Your objective: Print the records below exactly, leaving out nothing.

*** Opening of Data supplied ***

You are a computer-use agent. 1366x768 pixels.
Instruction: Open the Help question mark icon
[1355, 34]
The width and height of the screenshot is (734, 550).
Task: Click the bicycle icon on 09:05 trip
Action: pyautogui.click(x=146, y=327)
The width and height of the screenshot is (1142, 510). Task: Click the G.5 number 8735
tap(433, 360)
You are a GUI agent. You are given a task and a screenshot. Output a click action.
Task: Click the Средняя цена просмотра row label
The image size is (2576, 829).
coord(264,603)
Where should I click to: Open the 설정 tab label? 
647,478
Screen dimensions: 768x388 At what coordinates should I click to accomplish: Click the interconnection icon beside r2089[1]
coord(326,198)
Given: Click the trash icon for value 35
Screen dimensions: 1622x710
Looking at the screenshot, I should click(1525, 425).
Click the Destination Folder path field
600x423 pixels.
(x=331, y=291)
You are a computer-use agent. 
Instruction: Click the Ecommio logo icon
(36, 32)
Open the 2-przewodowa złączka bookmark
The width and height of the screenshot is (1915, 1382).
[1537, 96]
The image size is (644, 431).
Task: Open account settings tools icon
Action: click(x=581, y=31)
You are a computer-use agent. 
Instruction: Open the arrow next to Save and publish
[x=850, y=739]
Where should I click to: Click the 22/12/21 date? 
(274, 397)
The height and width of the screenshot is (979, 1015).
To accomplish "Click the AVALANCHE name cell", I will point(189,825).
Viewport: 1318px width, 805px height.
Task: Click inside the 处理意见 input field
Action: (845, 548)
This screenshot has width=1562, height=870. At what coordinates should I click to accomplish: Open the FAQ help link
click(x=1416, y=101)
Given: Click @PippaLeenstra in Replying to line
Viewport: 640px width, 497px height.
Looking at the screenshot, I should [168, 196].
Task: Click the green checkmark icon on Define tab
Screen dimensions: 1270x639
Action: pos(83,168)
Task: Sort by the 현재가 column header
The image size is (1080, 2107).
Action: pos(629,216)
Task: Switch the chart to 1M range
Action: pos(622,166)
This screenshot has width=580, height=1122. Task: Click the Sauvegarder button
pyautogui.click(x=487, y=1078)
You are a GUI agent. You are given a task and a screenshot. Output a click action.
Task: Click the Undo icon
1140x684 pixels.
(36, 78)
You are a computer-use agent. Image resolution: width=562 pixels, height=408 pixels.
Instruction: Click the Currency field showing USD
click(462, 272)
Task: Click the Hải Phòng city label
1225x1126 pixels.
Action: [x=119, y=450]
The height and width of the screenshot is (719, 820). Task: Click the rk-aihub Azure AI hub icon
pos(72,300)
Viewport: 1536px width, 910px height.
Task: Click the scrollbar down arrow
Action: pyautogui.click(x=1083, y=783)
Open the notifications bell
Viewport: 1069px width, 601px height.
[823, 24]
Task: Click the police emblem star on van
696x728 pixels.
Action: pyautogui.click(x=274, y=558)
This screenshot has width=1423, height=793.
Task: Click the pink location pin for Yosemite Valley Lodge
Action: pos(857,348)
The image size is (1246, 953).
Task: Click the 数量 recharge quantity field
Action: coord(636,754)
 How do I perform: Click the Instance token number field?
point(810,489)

*** Close of Data supplied ***

Completed exercise:
You are a computer-use agent. 1366x768 pixels.
Instruction: Open the Help question mark icon
[1355, 34]
The width and height of the screenshot is (734, 550).
Task: Click the bicycle icon on 09:05 trip
Action: pyautogui.click(x=146, y=327)
The width and height of the screenshot is (1142, 510). Task: Click the G.5 number 8735
tap(433, 360)
You are a GUI agent. You are given a task and a screenshot. Output a click action.
Task: Click the Средняя цена просмотра row label
The image size is (2576, 829).
coord(264,603)
Where should I click to: Open the 설정 tab label? 
647,478
Screen dimensions: 768x388 At what coordinates should I click to accomplish: Click the interconnection icon beside r2089[1]
coord(326,198)
Given: Click the trash icon for value 35
Screen dimensions: 1622x710
Looking at the screenshot, I should click(1525, 425).
Click the Destination Folder path field
600x423 pixels.
(x=331, y=291)
You are a computer-use agent. 
Instruction: Click the Ecommio logo icon
(36, 32)
Open the 2-przewodowa złączka bookmark
The width and height of the screenshot is (1915, 1382).
[1537, 96]
The image size is (644, 431).
Task: Open account settings tools icon
Action: click(x=581, y=31)
You are a computer-use agent. 
Instruction: Open the arrow next to Save and publish
[x=850, y=739]
Where should I click to: Click the 22/12/21 date? 
(274, 397)
The height and width of the screenshot is (979, 1015).
To accomplish "Click the AVALANCHE name cell", I will point(189,825).
Viewport: 1318px width, 805px height.
Task: Click inside the 处理意见 input field
Action: (845, 548)
This screenshot has width=1562, height=870. At what coordinates should I click to accomplish: Open the FAQ help link
click(x=1416, y=101)
Given: Click @PippaLeenstra in Replying to line
Viewport: 640px width, 497px height.
Looking at the screenshot, I should [168, 196].
Task: Click the green checkmark icon on Define tab
Screen dimensions: 1270x639
Action: pos(83,168)
Task: Sort by the 현재가 column header
The image size is (1080, 2107).
Action: pos(629,216)
Task: Switch the chart to 1M range
Action: pos(622,166)
This screenshot has width=580, height=1122. Task: Click the Sauvegarder button
pyautogui.click(x=487, y=1078)
You are a GUI agent. You are given a task and a screenshot. Output a click action.
Task: Click the Undo icon
1140x684 pixels.
(36, 78)
You are a computer-use agent. Image resolution: width=562 pixels, height=408 pixels.
Instruction: Click the Currency field showing USD
click(462, 272)
Task: Click the Hải Phòng city label
1225x1126 pixels.
Action: [x=119, y=450]
The height and width of the screenshot is (719, 820). Task: Click the rk-aihub Azure AI hub icon
pos(72,300)
Viewport: 1536px width, 910px height.
Task: Click the scrollbar down arrow
Action: pyautogui.click(x=1083, y=783)
Open the notifications bell
Viewport: 1069px width, 601px height.
[823, 24]
Task: Click the police emblem star on van
696x728 pixels.
Action: pyautogui.click(x=274, y=558)
This screenshot has width=1423, height=793.
Task: Click the pink location pin for Yosemite Valley Lodge
Action: pos(857,348)
The image size is (1246, 953).
Task: Click the 数量 recharge quantity field
Action: coord(636,754)
 How do I perform: Click the Instance token number field?
point(810,489)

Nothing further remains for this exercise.